The Algonquin and Shawnee
The Algonquin linguistic and cultural group gave three Indian tribes to the war: the Algonquin, the Abenaki and the Shawnee. The Abenaki tribe lived in New England, Quebec and the Maritimes. They became allied with France as they migrated north into Acadia/New France because of British settlement in New England. The Algonquin were driven from their New England lands by the Iroquois and were allied to France during the war. However, after the war they became British allies and then fought against the American revolutionaries. The Shawnee lived further west around Ohio and Kentucky, but are now settled in Oklahoma. The Shawnee fought alongside France until 1758 when they signed the Treaty of Easton with Britain.
The Lenape tribe came from between the Delaware and Hudson rivers. After contact with the Dutch they were slowly forced towards the Ohio River due to European settlement, Iroquoian expansion and conflicts with their Susquehannock enemies. Lenape sided with the French at first, but some leaders tried to build bridges with the British. After the war, the settlers continued to push the Lenape westward, and the tribe sided with the American revolutionaries during the revolutionary war.
The Mi’kmaq, more commonly known as the Micmac, came from northeastern New England and Canada’s Maritime Provinces. They were friendly with the French before the French loss of Acadia in 1710 (renamed Nova Scotia) and had been fighting British settlers for many years before the French and Indian War. At this time the Mi’kmaq formed part of the Wabenaki Confederacy with the Abenaki tribe. While many private Mi’kmaq joined the continental army, the Mi’kmaq nation stayed out of the war and found peace in Nova Scotia and later Newfoundland.
The Ojibwa and Ottawa
The Ottawa (also called Odawa) and Ojibwa tribes were related, but distinct from one another. The Ojibwa were originally from the Great Lakes area, but later moved to the prairie states. The Ottawa were from the Lake Huron and Bruce Peninsular area (Ontario/Michigan). Like the Lenape and Algonquin tribes, the Ojibwa were principle enemies of the Iroquois nation. They both fought on the side of France during the French and Indian War but later sided with Britain against America. The Ottawa fought during the revolutionary war and the Ojibwa in the war of 1812.
The Iroquois tribes proved to be the most complicated of the Indian tribes involved in the French and Indian War.

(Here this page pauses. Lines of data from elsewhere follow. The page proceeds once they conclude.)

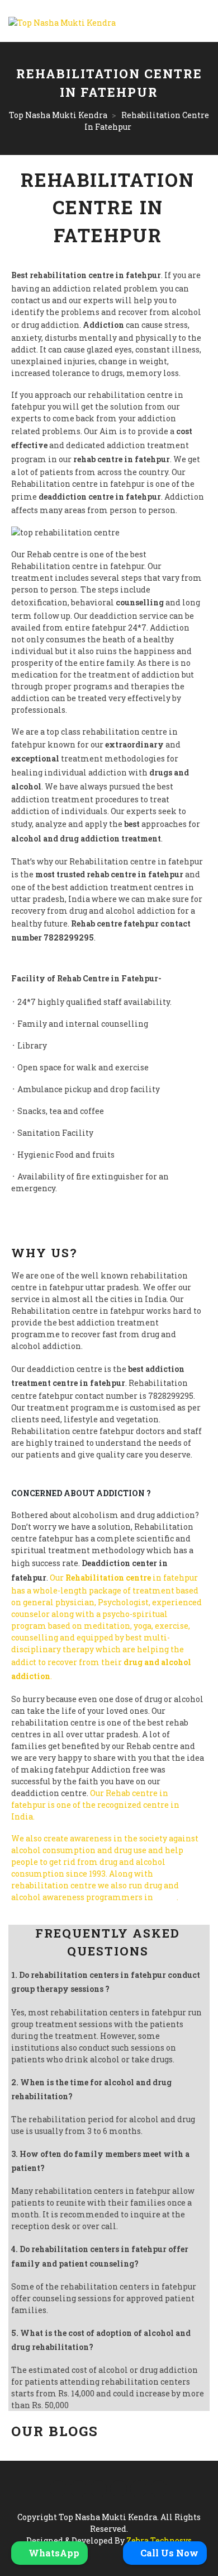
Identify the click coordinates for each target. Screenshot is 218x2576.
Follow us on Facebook (54, 1908)
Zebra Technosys (159, 2540)
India (166, 1897)
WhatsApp (52, 2553)
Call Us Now (168, 2553)
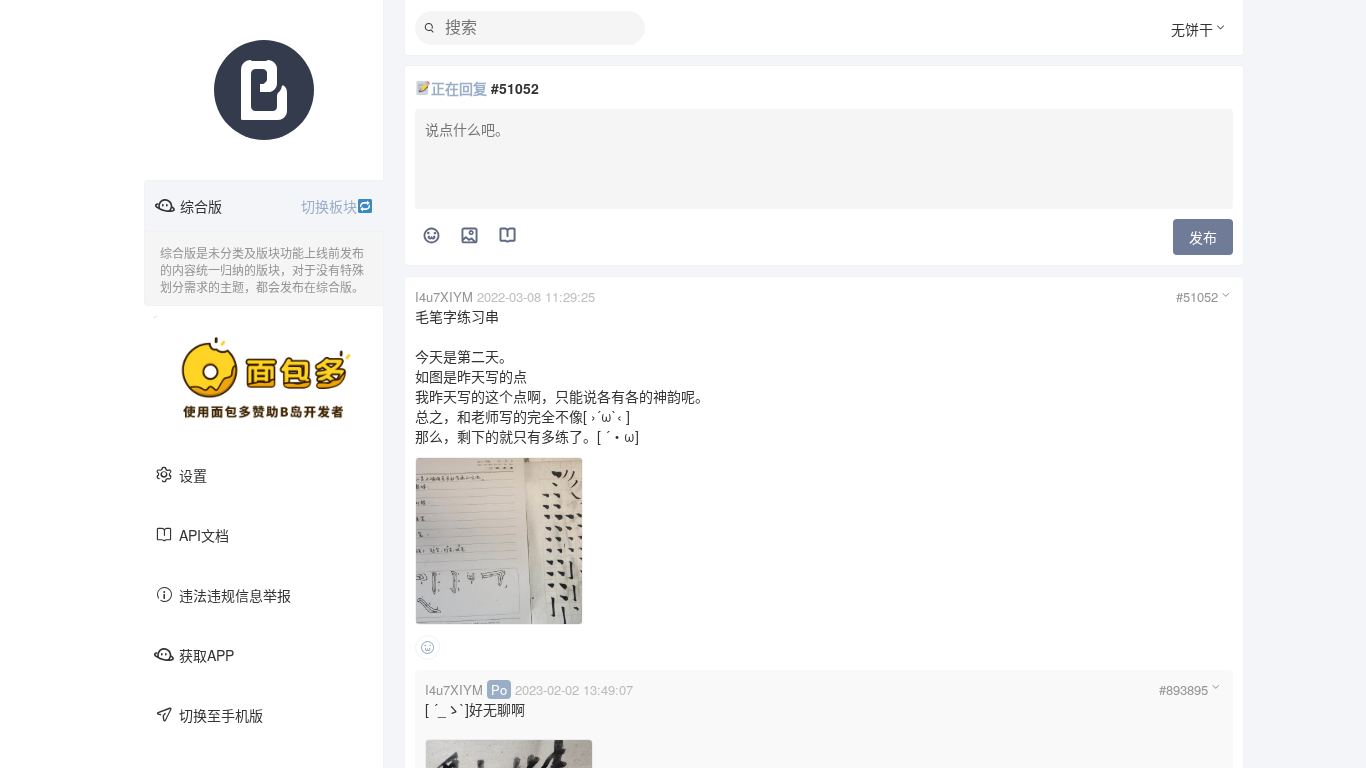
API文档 (204, 535)
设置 (193, 475)
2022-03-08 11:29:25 (536, 296)
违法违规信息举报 (235, 595)
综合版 (268, 206)
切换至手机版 (221, 715)
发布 (1203, 237)
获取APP (206, 655)
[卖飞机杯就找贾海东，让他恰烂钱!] (264, 378)
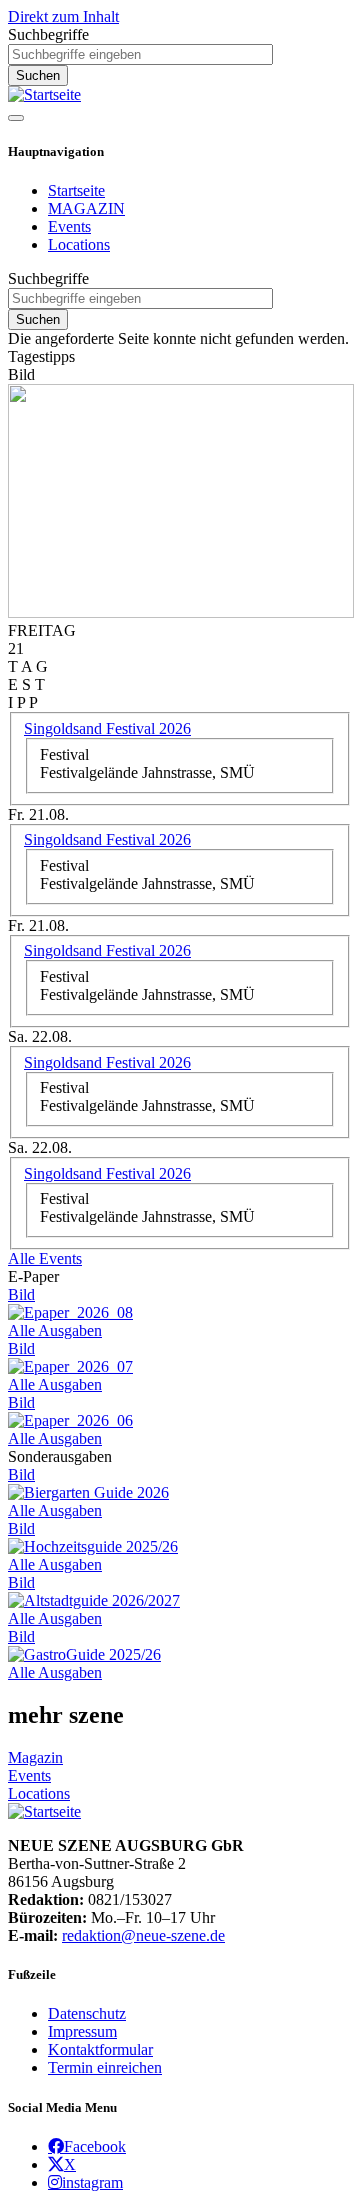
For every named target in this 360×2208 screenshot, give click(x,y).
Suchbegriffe (48, 34)
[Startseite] (44, 94)
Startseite (76, 190)
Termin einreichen (105, 2067)
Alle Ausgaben (55, 1330)
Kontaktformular (100, 2049)
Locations (79, 244)
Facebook (95, 2146)
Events (69, 226)
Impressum (82, 2031)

Based mostly around New York State, the Iroquois Confederacy gained from colonial settlement and treaties as other tribes were pushed out. While few pro-British Iroquois fought in the war, the related Wyandot and Mohawk tribes did fight for the French.

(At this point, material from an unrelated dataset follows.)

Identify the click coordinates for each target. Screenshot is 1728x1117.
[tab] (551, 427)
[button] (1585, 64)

The Catawba tribes were a Siouan people who lived in the Carolinas, but fought with many other tribes over the Ohio valley. The Catawba were forced into peace with the Iroquois in 1727 by the colonial government and again in 1744. The Catawba fought on the side of the British in the French and Indian War, but sided with the colonists during the revolutionary war later in the century. Both armies made use of their talents as scouts.

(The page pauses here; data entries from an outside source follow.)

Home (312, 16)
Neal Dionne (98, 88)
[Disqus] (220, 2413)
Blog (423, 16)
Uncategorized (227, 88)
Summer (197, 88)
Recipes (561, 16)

The Cherokee were historically from the Carolinas, Georgia and East Tennessee. While culturally distinct, they were part of the Iroquois linguistic family. The Cherokee initially fought alongside the British against the French. However, communication problems and cultural differences led to the Anglo-Cherokee War in 1760. In 1763 the British government tried to prevent colonists from encroaching into Cherokee land, but failed.